Driving Digital Strategy: A Guide to Reimagining Your Business
Sunil Gupta
Harvard Business Review Press (August 2018)
“What got you here won’t get you there.” Marshall Goldsmith
In fact, I am convinced that what got you here won’t even allow you to remain here, however and wherever “here” and “there” are defined.
One of the most serious challenges that business leaders now face is to reimagine their business in response to a global marketplace that has become more volatile, more uncertain, more complex, and more ambiguous than at any prior time that I can recall. Long ago I decided that strategies are “hammers” that drive tactics (“nails”) and Sunil Gupta adds a dimension that resembles (to some extent) what happens when a space exploration module is launched: it involves a multi-stage process. The same is true of organizational transformation. There are several basic, essential causal relationships during that sequential process.
For example, Amazon has rewritten the rules of strategy, blurring industry boundaries with a competitive advantage no longer based on low cost or price differentiation. According to Gupta, “Best Buy is thriving in the face of Amazon’s threat by reimagining how it creates and captures value. New business models, such as product-as-a service or product-as-a-platform, are redefining the competitive landscape.” (See Pages 23 and 42-45) Gupta also shares his thoughts about three other building blocks that drive organizational transformation: Business Strategy, Value Chain, and Customers.
This book’s subtitle refers to reimagining an organization’s core business. There are countless examples. These three immediately came to my mind: the owner of a one-truck, family-owned garbage business limited to residences reimagined his core business as waste removal, adding commercial and then governmental clients; Walt Disney and his management team reimagined the film studio’s core business as entertainment, adding theme parks with hotels, retail stores, and product tie-ins with fast food chains; and Amazon began selling only books online but after reimagining its core, it became an almost “everything store” as well as one of the major providers of cloud services.
These are among the passages of greatest interest and value to me, also shared ti suggest the scope of Gupta’s coverage:
o Business scope of Amazon (Pages 13-17)
o Scope (13-29)
o Defining your business around competition (17-20)
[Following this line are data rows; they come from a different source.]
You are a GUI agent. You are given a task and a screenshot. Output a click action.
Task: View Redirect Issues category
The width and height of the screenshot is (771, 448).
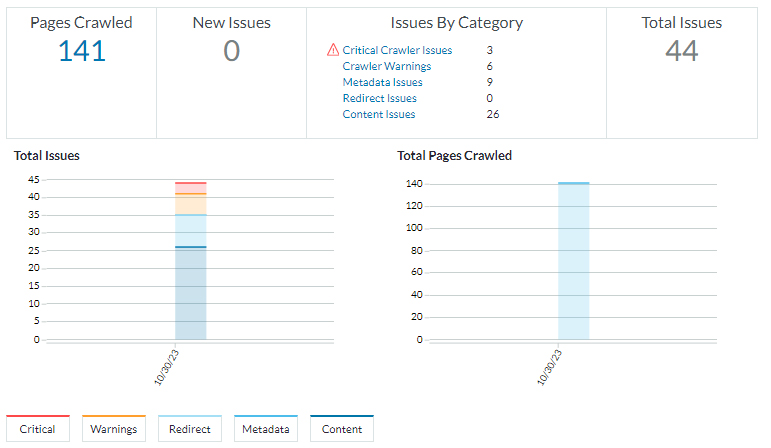[x=379, y=98]
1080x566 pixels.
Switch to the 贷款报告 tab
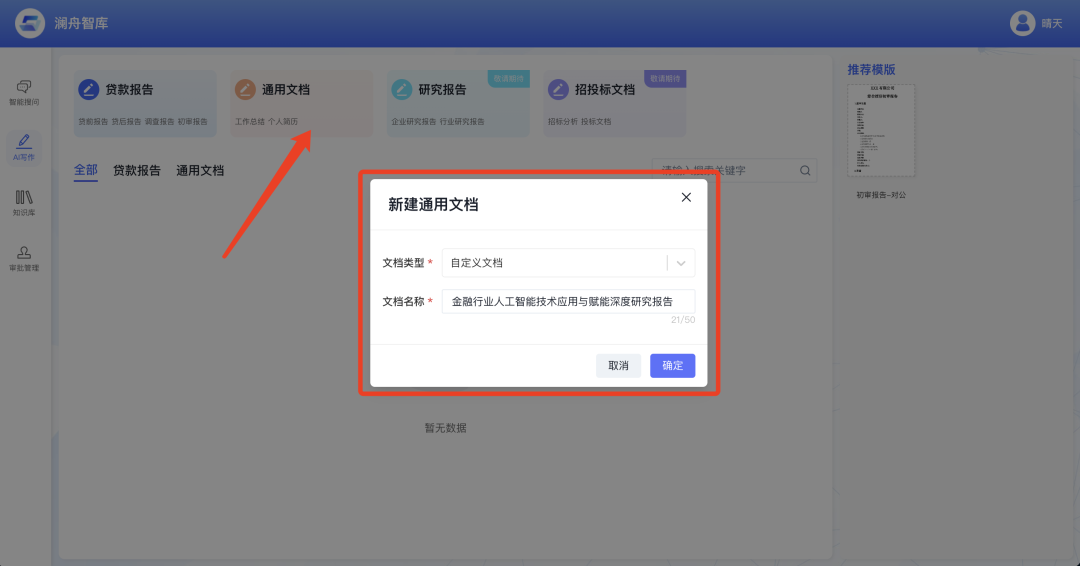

o Competitive advantage from complementarity (22-26)
o Razors and blades (24-25 and 31-37)
o Business models (31-58)
o Weather apps (37-42)
o Subscriptions: Product-as-a-service model (52-58)
o Platforms (59-80)
o Operational excellence (97-115)
o Channel conflict and omnichannel strategy (117-132)
o Advertising (150-151)
o Engaging customers and advertising (155-172)
o Story making in advertising (160-166)
o Context, advertising, and complementarity (167-172)
o Marketing (173-185)
o Value of Social media (175-177)
o Organizational design and digital transformation (197-199 and 203-211)
o Capabilities and skills (213-227)
o Artificial intelligence (214-220)
I commend Sunil Gupta on the superior quality of the information, insights, and counsel he provides in Driving Digital Strategy. It is truly a brilliant achievement. For members of many (if not most) senior management teams as well as for those who aspire to join their number, this is a “must read” book. Bravo!